Is it safe to "top up" bootstrap capacitors using a charge pump?

Question

This document from TI describes a method to allow use of bootstrapped N-Channel MOSFETS at high duty-cycles, by keeping the bootstrap capacitor "topped up" with an external charge pump, separate from the gate driver IC.

My question is: wouldn't this present a risk of exceeding the Vgs rating of the MOSFET? For example, say the maximum gate-source voltage on a FET is 16V, and it is being used as a high-side switch on a 12V load. Your average gate driver IC will (approximately) double the 12V to 24V, leading to a Vgs of 12, within the FET's rating. Say one now connects a constantly-running voltage doubler to the high side of the bootstrap capacitor. Now instead of the bootstrap mechanism doubling the 12V, it will double the 24V coming from the external doubler, leading to a Vgs of 36V.

Is this the case, or am I misunderstanding something? Is there an easy way to mitigate this? The only thing I can think of is disabling the charge pump whenever (probably slightly before) the high-side switch turns off, which sounds like a pain.

^{simulate this circuit – Schematic created using CircuitLab}

(Note that the gate driver I am working with has the bootstrap diode built-in, hence its absence form the schematic)

If it helps, here are the specific parts I'm hoping to use:

• Gate Driver: Micrel Inc. MIC4606-2YML
• Charge Pump: Texas Instruments LM2767M5
• FET: Texas Instruments CSD87588N

(Yes, this is for an H-bridge, not just a high-side switch. I am just confused about the bootstrapping part of it.)

Answer 1

A bit of housekeeping: The charge pump controller you found (LM2767) is only good up to a VCC of 12V. I did some quick searching, and I wasn't able to find one that works.
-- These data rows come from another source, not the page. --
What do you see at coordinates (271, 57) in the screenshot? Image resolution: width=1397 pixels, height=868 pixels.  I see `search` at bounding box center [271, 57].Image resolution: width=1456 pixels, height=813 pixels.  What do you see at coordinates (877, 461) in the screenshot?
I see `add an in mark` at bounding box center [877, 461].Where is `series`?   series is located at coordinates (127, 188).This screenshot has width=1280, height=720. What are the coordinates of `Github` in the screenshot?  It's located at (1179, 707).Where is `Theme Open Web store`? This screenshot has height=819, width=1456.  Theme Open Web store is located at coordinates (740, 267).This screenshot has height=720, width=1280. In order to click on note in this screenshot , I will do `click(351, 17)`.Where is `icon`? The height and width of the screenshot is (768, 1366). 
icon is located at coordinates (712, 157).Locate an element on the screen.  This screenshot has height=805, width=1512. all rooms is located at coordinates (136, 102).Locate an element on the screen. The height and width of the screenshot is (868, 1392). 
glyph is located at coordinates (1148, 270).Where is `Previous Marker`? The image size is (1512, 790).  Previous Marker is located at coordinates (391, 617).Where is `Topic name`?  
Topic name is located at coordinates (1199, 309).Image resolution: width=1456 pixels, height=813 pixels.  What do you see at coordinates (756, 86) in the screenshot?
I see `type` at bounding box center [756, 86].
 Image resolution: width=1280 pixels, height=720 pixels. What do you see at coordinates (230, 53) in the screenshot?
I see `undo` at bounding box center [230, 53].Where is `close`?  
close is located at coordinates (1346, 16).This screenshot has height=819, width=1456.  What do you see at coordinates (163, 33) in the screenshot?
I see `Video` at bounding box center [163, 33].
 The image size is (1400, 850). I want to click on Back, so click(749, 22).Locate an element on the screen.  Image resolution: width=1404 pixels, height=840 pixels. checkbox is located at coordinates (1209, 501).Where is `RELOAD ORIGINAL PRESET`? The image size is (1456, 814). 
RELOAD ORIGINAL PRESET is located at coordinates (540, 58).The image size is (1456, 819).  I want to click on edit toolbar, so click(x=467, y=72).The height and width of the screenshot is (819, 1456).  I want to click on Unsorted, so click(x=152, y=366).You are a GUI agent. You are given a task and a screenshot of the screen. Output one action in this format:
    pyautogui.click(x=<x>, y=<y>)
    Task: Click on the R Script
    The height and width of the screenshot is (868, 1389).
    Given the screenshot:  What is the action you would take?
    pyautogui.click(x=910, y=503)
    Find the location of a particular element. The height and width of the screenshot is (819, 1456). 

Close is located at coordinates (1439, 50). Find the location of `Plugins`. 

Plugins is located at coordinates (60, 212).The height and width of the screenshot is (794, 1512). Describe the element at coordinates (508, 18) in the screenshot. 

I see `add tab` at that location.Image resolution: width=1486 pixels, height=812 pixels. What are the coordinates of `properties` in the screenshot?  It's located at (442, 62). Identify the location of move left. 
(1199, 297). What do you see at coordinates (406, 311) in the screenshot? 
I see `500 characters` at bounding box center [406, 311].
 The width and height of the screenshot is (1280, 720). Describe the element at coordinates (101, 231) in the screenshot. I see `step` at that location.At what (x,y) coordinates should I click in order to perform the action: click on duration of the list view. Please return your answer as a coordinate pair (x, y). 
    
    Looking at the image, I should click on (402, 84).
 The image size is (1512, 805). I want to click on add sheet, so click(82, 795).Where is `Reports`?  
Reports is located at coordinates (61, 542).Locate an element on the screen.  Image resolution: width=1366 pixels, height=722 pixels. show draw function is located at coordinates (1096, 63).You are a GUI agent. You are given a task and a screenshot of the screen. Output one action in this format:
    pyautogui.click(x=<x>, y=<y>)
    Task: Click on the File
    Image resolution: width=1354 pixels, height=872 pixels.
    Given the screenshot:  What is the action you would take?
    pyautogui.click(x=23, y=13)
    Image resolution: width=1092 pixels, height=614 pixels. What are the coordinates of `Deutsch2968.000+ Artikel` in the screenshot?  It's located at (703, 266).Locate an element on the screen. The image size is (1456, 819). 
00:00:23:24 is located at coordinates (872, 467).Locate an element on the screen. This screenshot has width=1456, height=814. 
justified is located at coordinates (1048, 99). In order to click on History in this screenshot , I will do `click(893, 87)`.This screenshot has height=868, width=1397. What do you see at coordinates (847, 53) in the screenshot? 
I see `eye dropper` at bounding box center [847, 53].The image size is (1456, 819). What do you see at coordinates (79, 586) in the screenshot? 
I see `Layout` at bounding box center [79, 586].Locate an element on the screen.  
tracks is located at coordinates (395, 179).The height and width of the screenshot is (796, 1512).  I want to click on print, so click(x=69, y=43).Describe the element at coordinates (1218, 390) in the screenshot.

But that's a minor detail, I'll move on to your main question, assuming that you can generate that 24VDC.

If you have 24V available as drawn, the gate driver and top power MOSFET will be in a race to see which blows up first. Your gate is rated for 20V, and your gate driver is rated for 16V, meaning the first time the high-side device turns off, the gate driver will blow. If the gate driver doesn't blow, then the gate will as soon as the gate driver puts the full 24V on to the gate.

My first question back to you is "Are you really sure you need a boost to your bootstrap capacitor?" Looking at the MOSFETs, you don't see a significant decrease in Rds(on) above 7V, so lets see how long it takes to go from your fully charged bootstrap voltage down to 7V (and you can calculate for lower as necessary). From your gate driver datasheet, the quiescent current is 35µA at 12V nominal, resulting in \$35\mu A=C\dfrac{5V}{t_{on}} \$ or \$t_{on}=C \dfrac{5V}{35\mu A}\$ which comes out to about 142 ms per 1 µF of capacitance. If you're holding the voltage high for a long period of time (multiple seconds), then a boost is necessary.

Since you only need a bit of current, you might be able to put a resistor (e.g. 100kΩ) in series with your 24V source, and a 12V zener diode across your high-side FET.

Another option is to have a high-side PNP set to switch on when your output is high.

Another option may be to have a small boost converter (charge-pump or inductor) that is enabled when the output is high.

The easy way to "just handle" this problem is to get an isolated DC-DC converter to provide a dedicated high-side source, though that is also the most expensive option.

Answer 2

The TI application note addresses the issue that "self-pumped" bootstrap circuits have an upper limit for duty cycle, because the high side bootstrap capacitor needs time to recharge. So, a separate charge pump is added, which takes over from the bootstrap circuit.

(also fig.4 in the app note)

The concern about exceeding the voltage rating for V_GS is a valid concern. The gate of the MOSFET is may see the charge pump voltage when D < 1. Notice that the charge pump doubler in the app note is powered from the +3.3V output, so it generates a modest voltage.